Petty argues that the ability to easily measure testosterone, and thus diagnose hypogonadism, is in its relative infancy, having only been developed in the past 30 years. Therefore any rise in diagnoses or prescriptions is likely down to increased awareness and understanding of the condition: “[Testosterone treatment] is now seen not to be the province simply of bodybuilders and illicit athletes, but a high proportion of middle-aged men. Half of all men over 50 have a relative lack of testosterone, which can cause symptoms, and males are much more aware of what the symptoms might be.”
A Potent Cocktail
There’s no doubting that, for anyone diagnosed with chronic post-puberty hypogonadism, TRT can make a real difference to quality of life. Genuine low-T can lead to distressing consequences such as erectile dysfunction and osteoporosis. But in much the same way Viagra diffused from medical necessity to elective party pill, the perception is that low-T treatments have become a lifestyle option. Particularly in the US, where it makes paying for healthcare more bearable: “Well, I may have spent half my earnings on insurance, but at least I got this two per cent increase in erectile turgidity.”
But critics cite the vague nature of so many low-T symptoms – a decrease in ‘motivation’ or ‘mental clarity’ is hard to prove clinically, after all – as a symbol of rampant overprescription (if not downright misdiagnosis). Not to mention the fact that many signs of low-T overlap neatly with the symptoms of such terrible afflictions as overwork, a hangover or having kids to look after. It will be interesting to see how the low-T trend develops in Britain where rules for advertising medicines are far more stringent than the US.

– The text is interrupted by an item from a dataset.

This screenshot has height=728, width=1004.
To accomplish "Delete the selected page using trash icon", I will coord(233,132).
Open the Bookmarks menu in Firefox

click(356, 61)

Let’s face it, when it comes to sperm motility, most men wouldn’t notice if their semen brought home a swimming gold from Rio. But for anyone less comfortable in their skin, it’s another thing to panic about. The concern among many doctors – both here and in the US – is that the low-T game preys on the kind of man whose inner R Lee Ermey berates him for not producing enough sperm to hang a sheet of flock wallpaper, while actually exposing him to greater dangers. After all, low-T provides a handy way for those with low self-esteem to blame nature for self-diagnosed failings.